HPLC for Product Identification and Specific Activity Measurement
(55) Analyte analysis of the above end-point reactions (100 μM guaiacol, syringol, or 3MC, or 200 μM syringol) was performed on an Agilent 1100 LC system (Agilent Technologies) equipped with a G1315B diode array detector (DAD). Each sample and standard was injected at a volume of 10 μL onto a Symmetry C18 column 5 μm, 4.6×150 mm column (Waters). The column temperature was maintained at 30° C. and the buffers used to separate the analytes of interest was 0.01% TFA in water (A)/acetonitrile (B). The separation was carried out using a gradient program of: (A)=99% and (B)=1% at time t=0 min; (A)=99% and (B)=1% at time t=2 min, (A)=50% and (B)=50% at t=8 min; (A)=1% and (B)=99% at t=8.01 min; (A)=99% and (B)=1% at t=10.01 min; (A)=99% and (B)=1% at t=11 min. The flow rate was held constant at 1.5 mL min.sup.−1, resulting in a run time of 11 minutes. DAD wavelengths of 210 and 325 nm were used for analysis of the analytes of interest. Standard curves were generated using 0-500 μM of guaiacol, syringol, 3MC, catechol, and pyrogallol. Integrated intensities vs [standards] were plotted and the resulting standard curves used to quantify the reactants and products.
(56) For specific activity determination, 300 μM guaiacol, syringol, or 3MC were added from 0.1 M DMSO stocks to air saturated buffer (25 mM HEPES, 50 mM NaCl, pH 7.5), with a final volume of 1 mL. The concentration of analyte was measured via the above HPLC method. Then, 0.2 μM F169A/GcoB and 100 μg/mL catalase were added. Upon addition of 300 μM NADH, the timer was started and 50 μL removed every 10 (guaiacol and syringol) or 30 (3MC) seconds. The reaction of each aliquot was immediately quenched with 12.5 μL saturated ammonium sulfate, 7% v/v H.sub.2SO.sub.4 (pH 2.0) prior to loading onto the HPLC column. The concentration of substrate disappearance was referenced to GcoA (0.2 μM) and fit to a linear line to determine specific activity.
Uncoupling Reactions
(57) Detection of H.sub.2O.sub.2 via horseradish peroxidase (HRP) and Amplex Red assay.
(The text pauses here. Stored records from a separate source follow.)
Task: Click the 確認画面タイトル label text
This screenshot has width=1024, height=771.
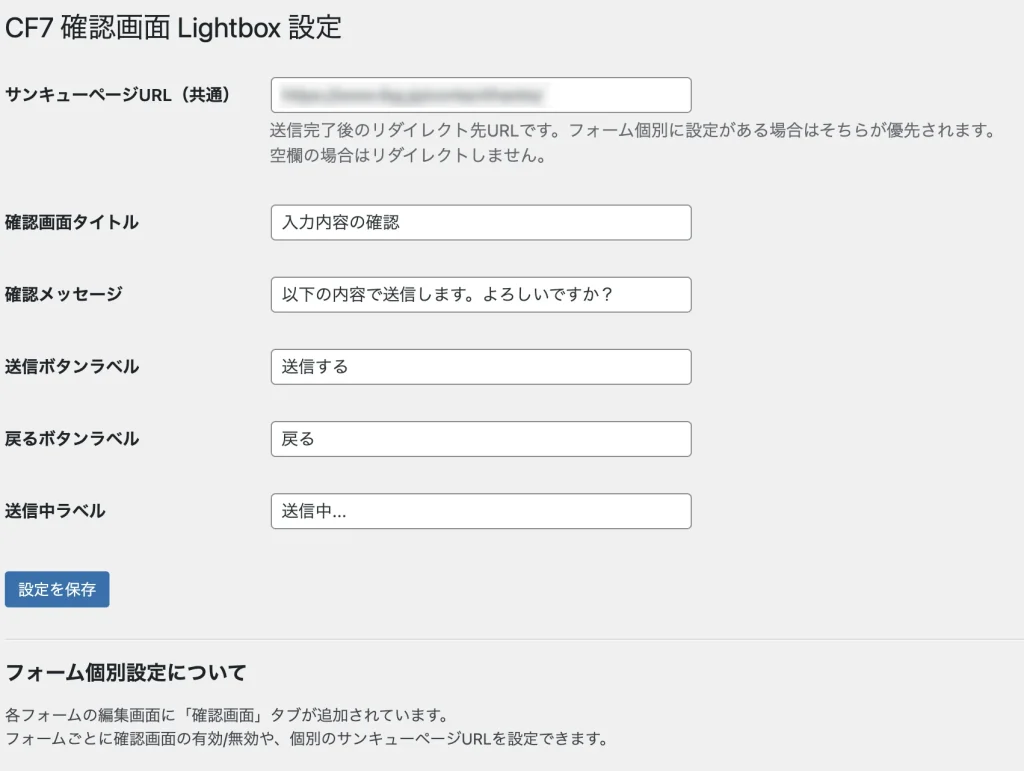Action: tap(72, 222)
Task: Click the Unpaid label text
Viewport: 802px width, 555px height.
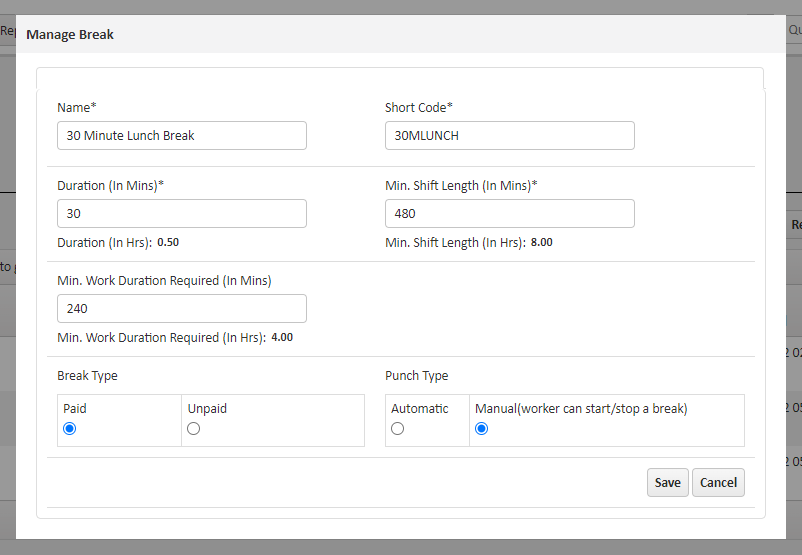Action: [x=207, y=408]
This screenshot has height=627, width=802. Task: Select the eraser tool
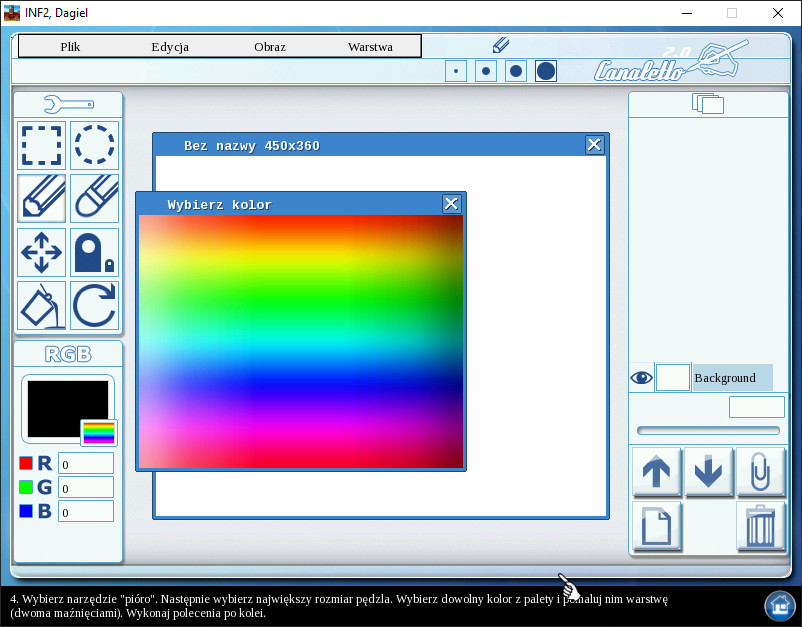(95, 198)
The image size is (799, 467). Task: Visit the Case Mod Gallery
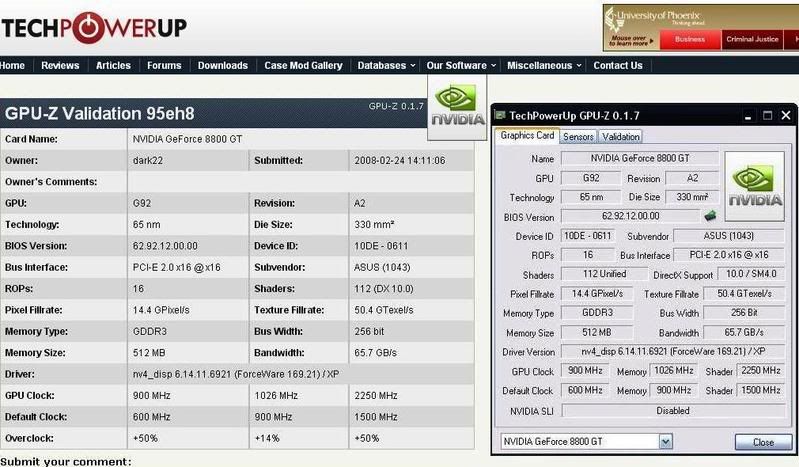pyautogui.click(x=303, y=66)
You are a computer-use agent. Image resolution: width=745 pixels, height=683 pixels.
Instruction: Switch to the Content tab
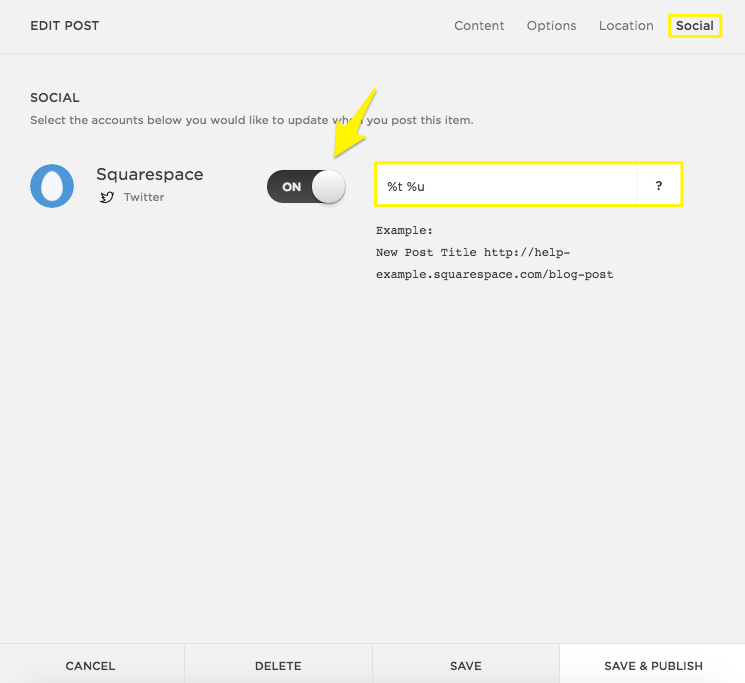479,26
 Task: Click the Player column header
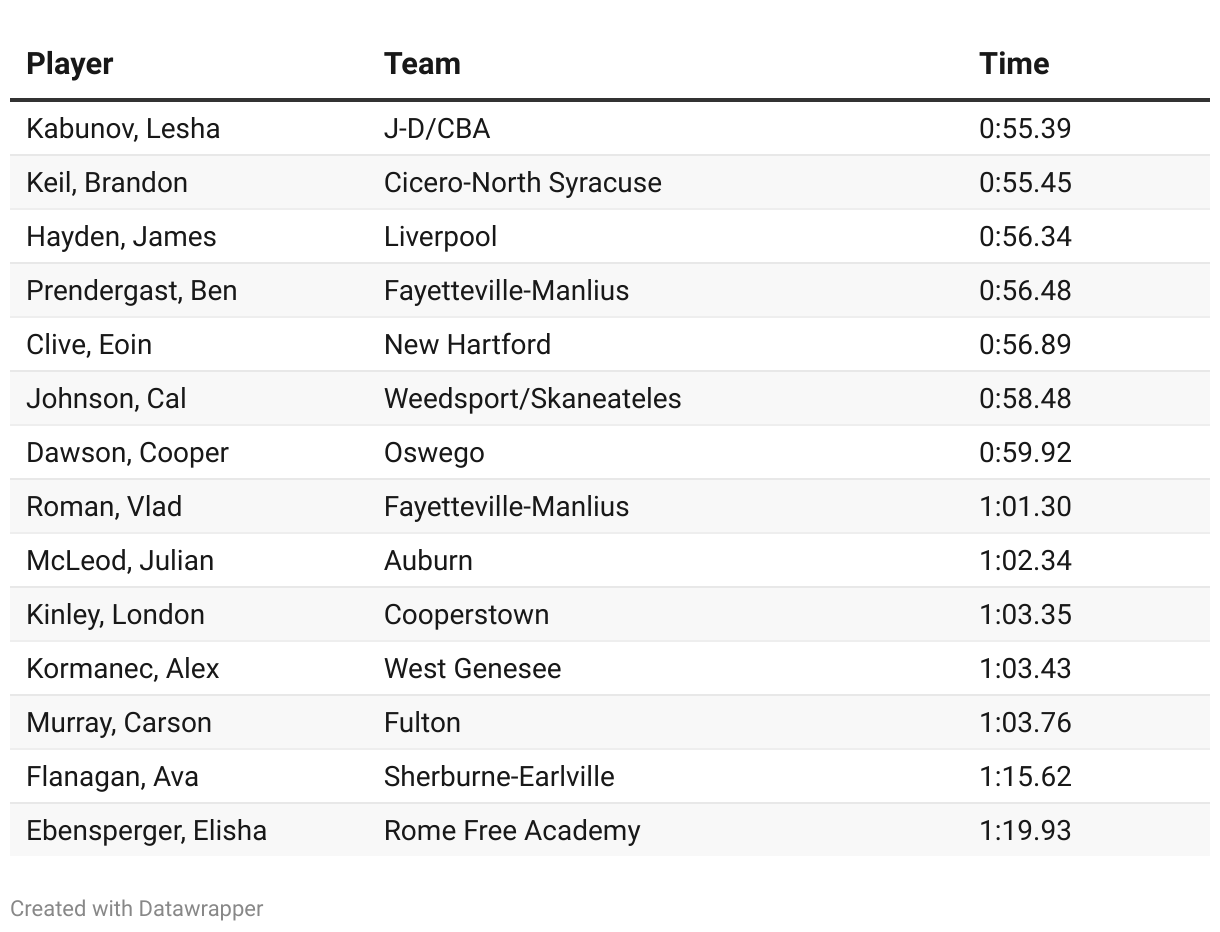(69, 64)
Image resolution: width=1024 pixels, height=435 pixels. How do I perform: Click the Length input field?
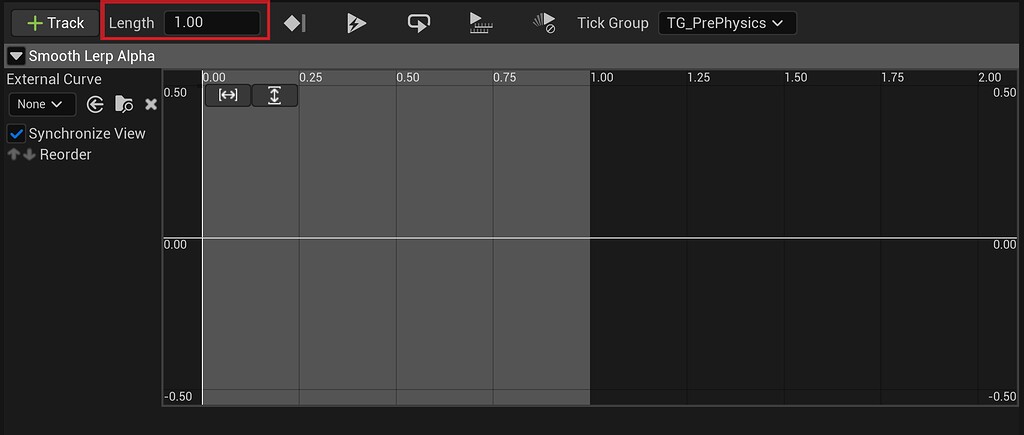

The reaction between 100 μM guaiacol or 3MC with 0.2 μM F169A/GcoB and 100 μM NADH in air-saturated buffer (25 mM HEPES, 50 mM NaCl, pH 7.5) was monitored continuously in a quartz cuvette, using the NADH consumption assay described above. The same thing was done for syringol, but with either 100 or 200 μM NADH. When there was no longer any change in the spectra, e.g., the reaction was completed, 100 μL was removed from the cuvette and pipetted into a 96-well microplate. A 5 mL solution containing 50 μL of 10 mM Amplex Red (prepared in DMSO and stored at −20° C.) and 100 μL of 10 U/mL HRP was made up in the above buffer. One hundred μL of this was added to each of the wells with each reaction sample. The plate was incubated in the dark at room temperature for 30 min, at which point the absorbance at 572 nm was recorded by a Varioskan Lux microplate reader (Thermo Scientific). The absorbance was compared to a standard curve with 0-100 μM H.sub.2O.sub.2 to quantify the amount of peroxide produced in the reactions.
Crystallography
(58) Purified protein was buffer exchanged into 10 mM HEPES pH 7.5 and concentrated to an A280 value of 12, as measured on a NanoDrop 2000 spectrophotometer (Thermo Fisher). Crystals of GcoA were grown with 2.4 M sodium malonate and 200 mM substrate, dissolved in 40% DMSO where necessary. Crystals were cryocooled directly in liquid N.sub.2 without further addition of cryoprotectants. All data were collected at Diamond Light Source (Harwell, UK). For each crystal, 1800 images were taken at 0.1° increments using the default wavelength of 0.9795 Å on beamline i04. Data was captured on a Pilatus 6M-F detector. All phases were solved by molecular replacement from the original WT GcoA structure in complex with guaiacol with all non-polypeptide components removed. Data were processed, phased, and models were built and refined using Xia2 and the Phenix suite.